--- Supplied records Enclosed Below ---
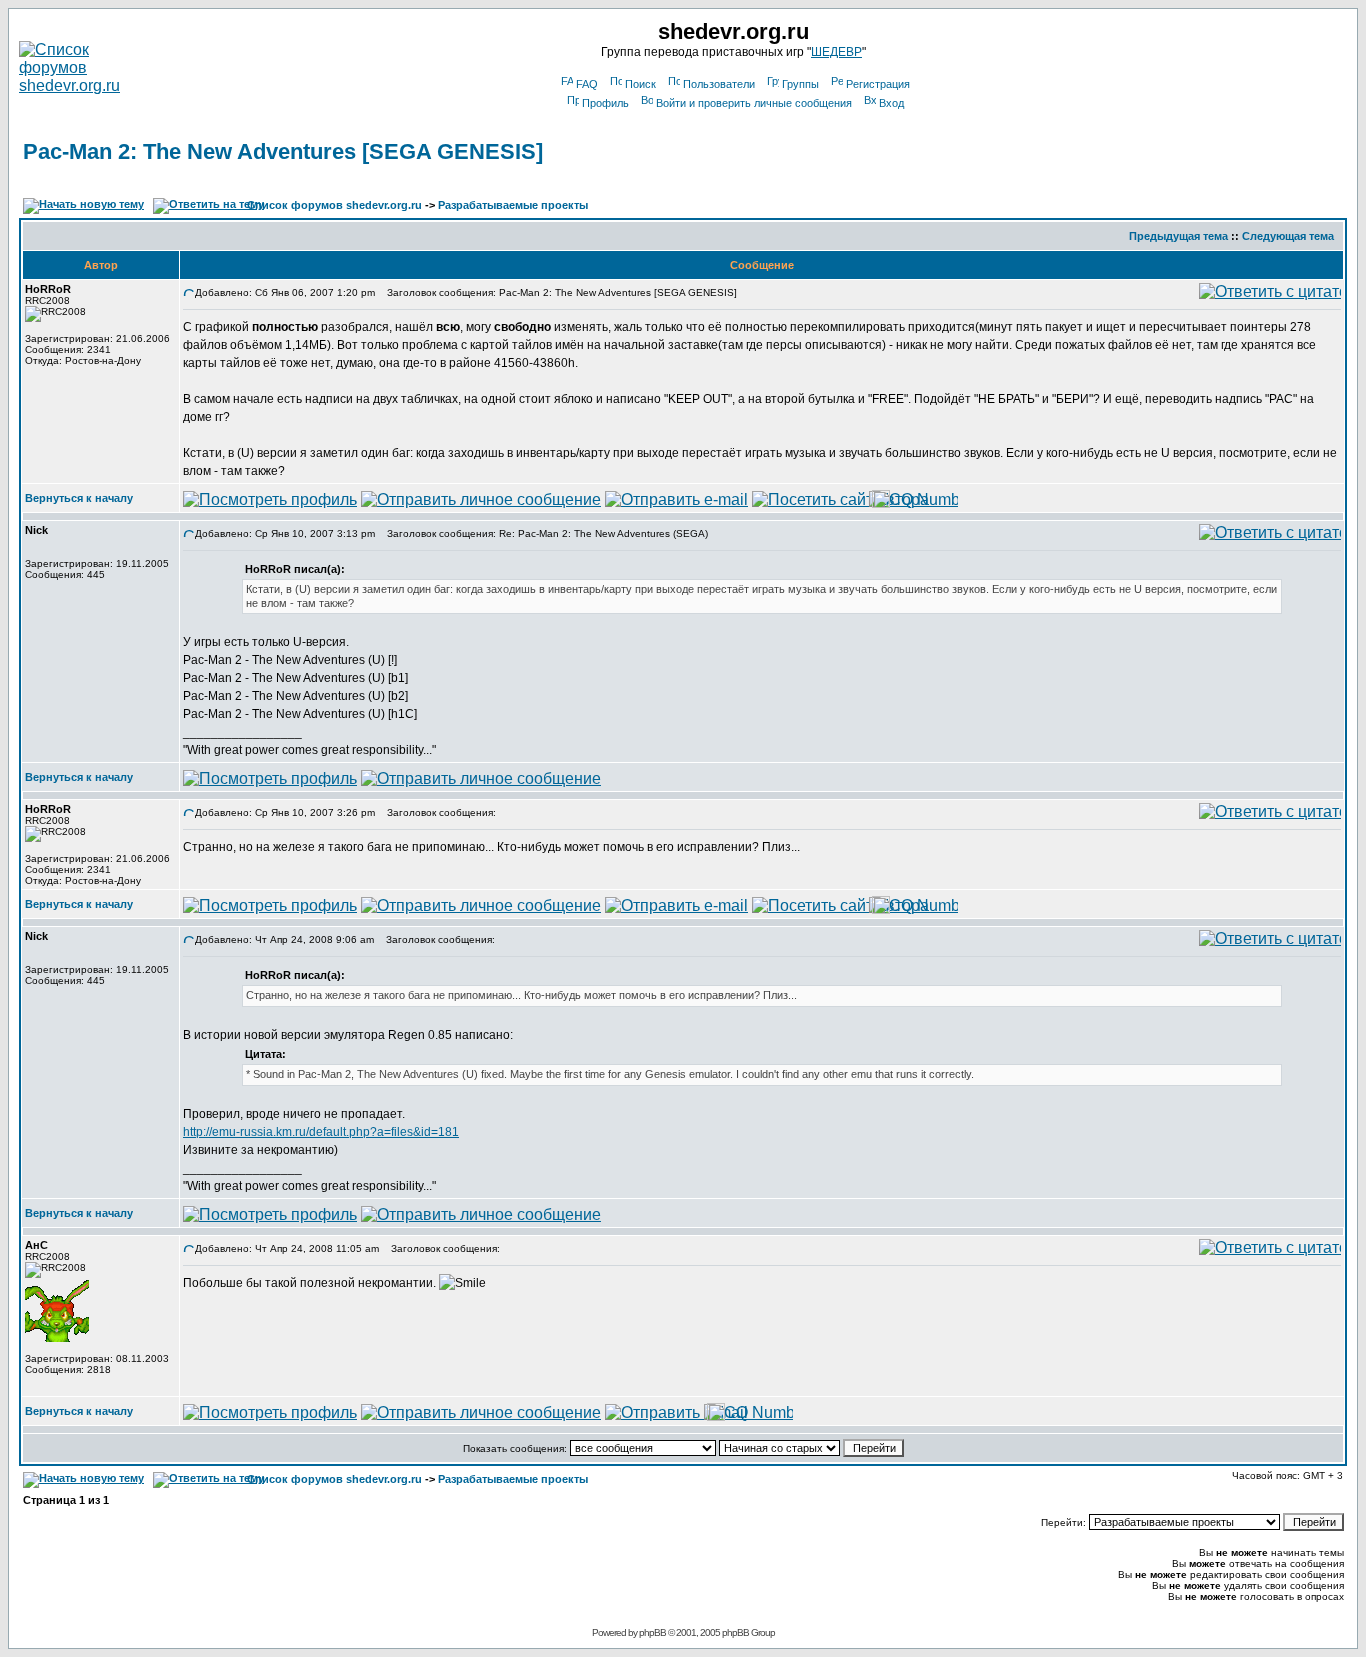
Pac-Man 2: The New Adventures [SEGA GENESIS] (283, 151)
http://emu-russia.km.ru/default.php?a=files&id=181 (321, 1132)
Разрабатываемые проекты (513, 205)
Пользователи (719, 84)
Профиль (605, 103)
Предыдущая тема (1178, 236)
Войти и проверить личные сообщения (754, 103)
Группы (800, 84)
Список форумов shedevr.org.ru (334, 205)
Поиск (640, 84)
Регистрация (878, 84)
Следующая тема (1288, 236)
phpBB (652, 1632)
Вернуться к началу (79, 498)
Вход (891, 103)
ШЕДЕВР (836, 52)
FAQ (587, 84)
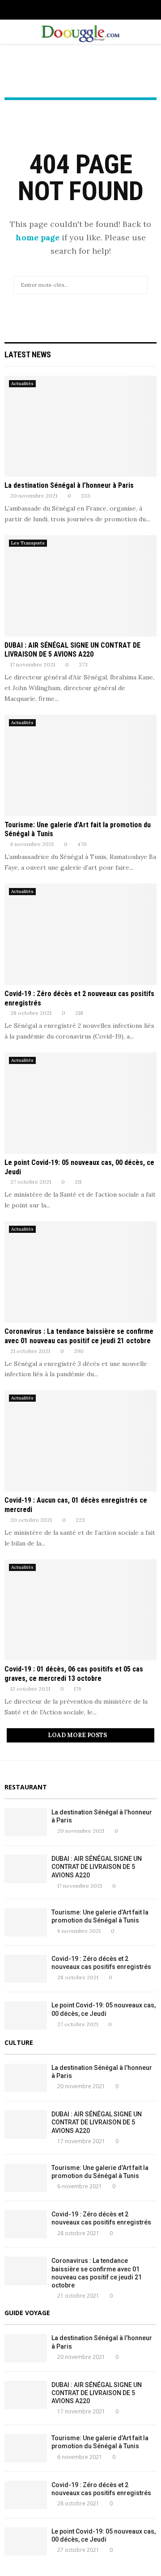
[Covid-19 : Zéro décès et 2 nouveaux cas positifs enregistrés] (80, 934)
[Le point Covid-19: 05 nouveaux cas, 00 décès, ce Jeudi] (80, 1103)
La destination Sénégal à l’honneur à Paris (69, 485)
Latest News (27, 354)
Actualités (22, 383)
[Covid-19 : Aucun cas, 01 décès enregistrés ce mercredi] (80, 1440)
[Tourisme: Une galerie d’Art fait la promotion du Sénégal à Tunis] (80, 765)
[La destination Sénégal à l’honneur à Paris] (80, 426)
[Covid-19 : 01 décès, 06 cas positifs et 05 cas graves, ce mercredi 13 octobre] (80, 1610)
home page (37, 237)
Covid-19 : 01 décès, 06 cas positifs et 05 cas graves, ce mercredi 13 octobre (73, 1674)
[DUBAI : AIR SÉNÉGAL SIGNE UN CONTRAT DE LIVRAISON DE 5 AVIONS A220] (80, 586)
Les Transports (28, 543)
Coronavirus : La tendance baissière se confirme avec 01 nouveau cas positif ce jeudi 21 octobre (78, 1336)
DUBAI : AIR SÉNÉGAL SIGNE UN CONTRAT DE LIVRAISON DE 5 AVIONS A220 (72, 650)
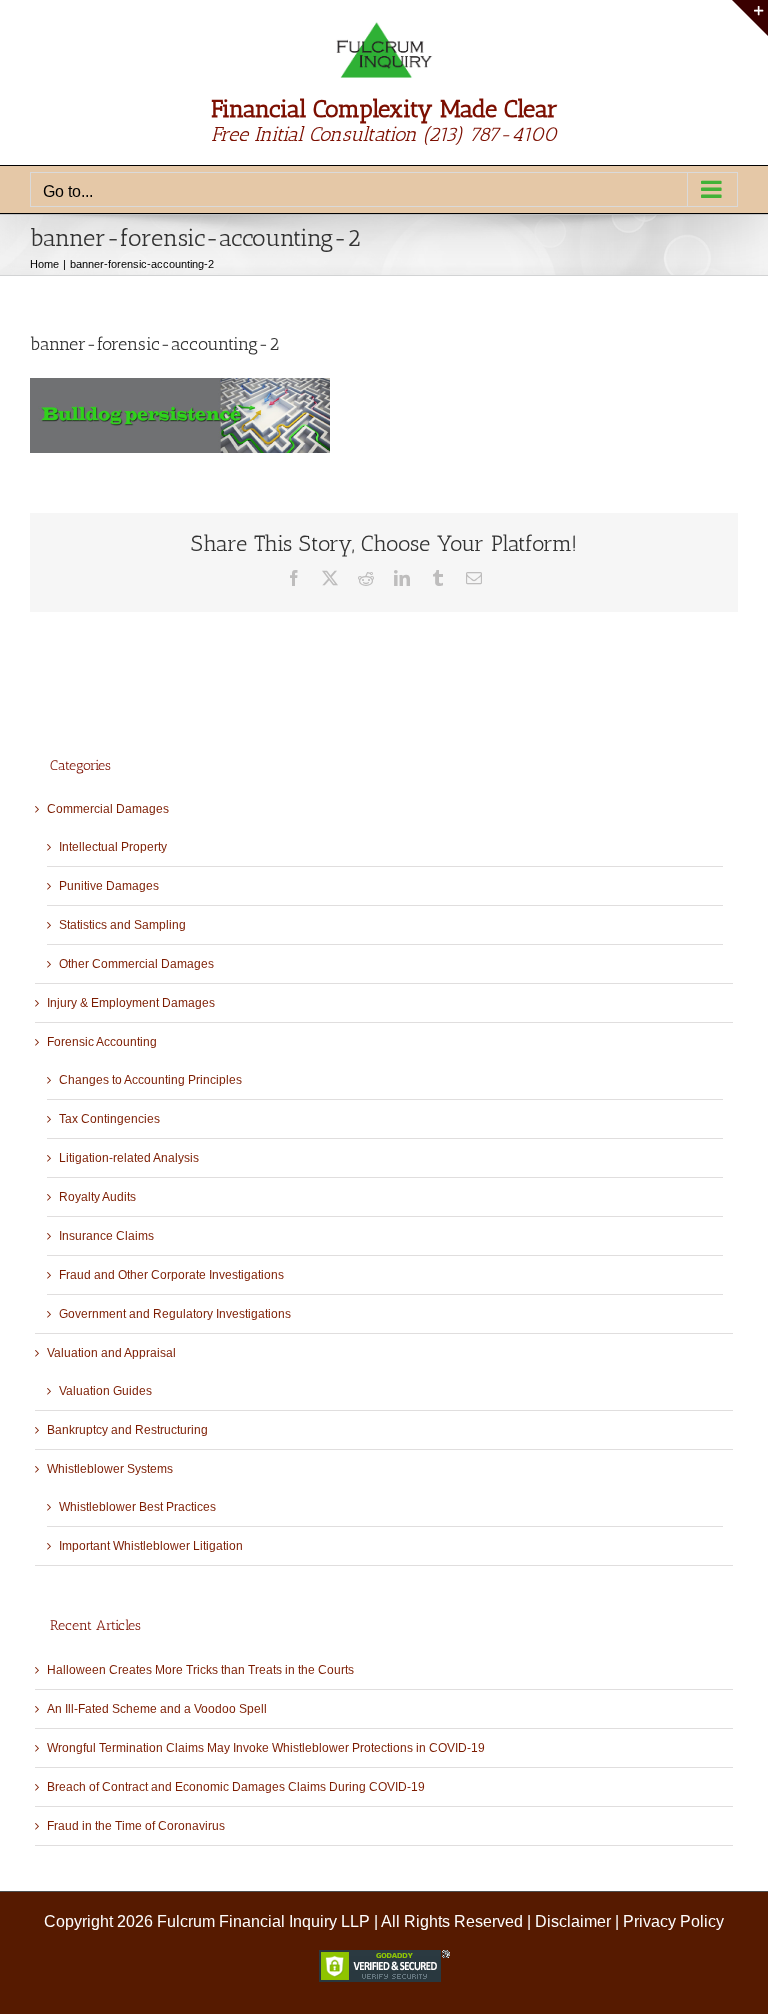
--- End of Enclosed Supplied records ---
Go through the data above and return each line containing the string "CONTRAT".

- Task answer:
[DUBAI : AIR SÉNÉGAL SIGNE UN CONTRAT DE LIVRAISON DE 5 AVIONS A220] (80, 586)
DUBAI : AIR SÉNÉGAL SIGNE UN CONTRAT DE LIVRAISON DE 5 AVIONS A220 (72, 650)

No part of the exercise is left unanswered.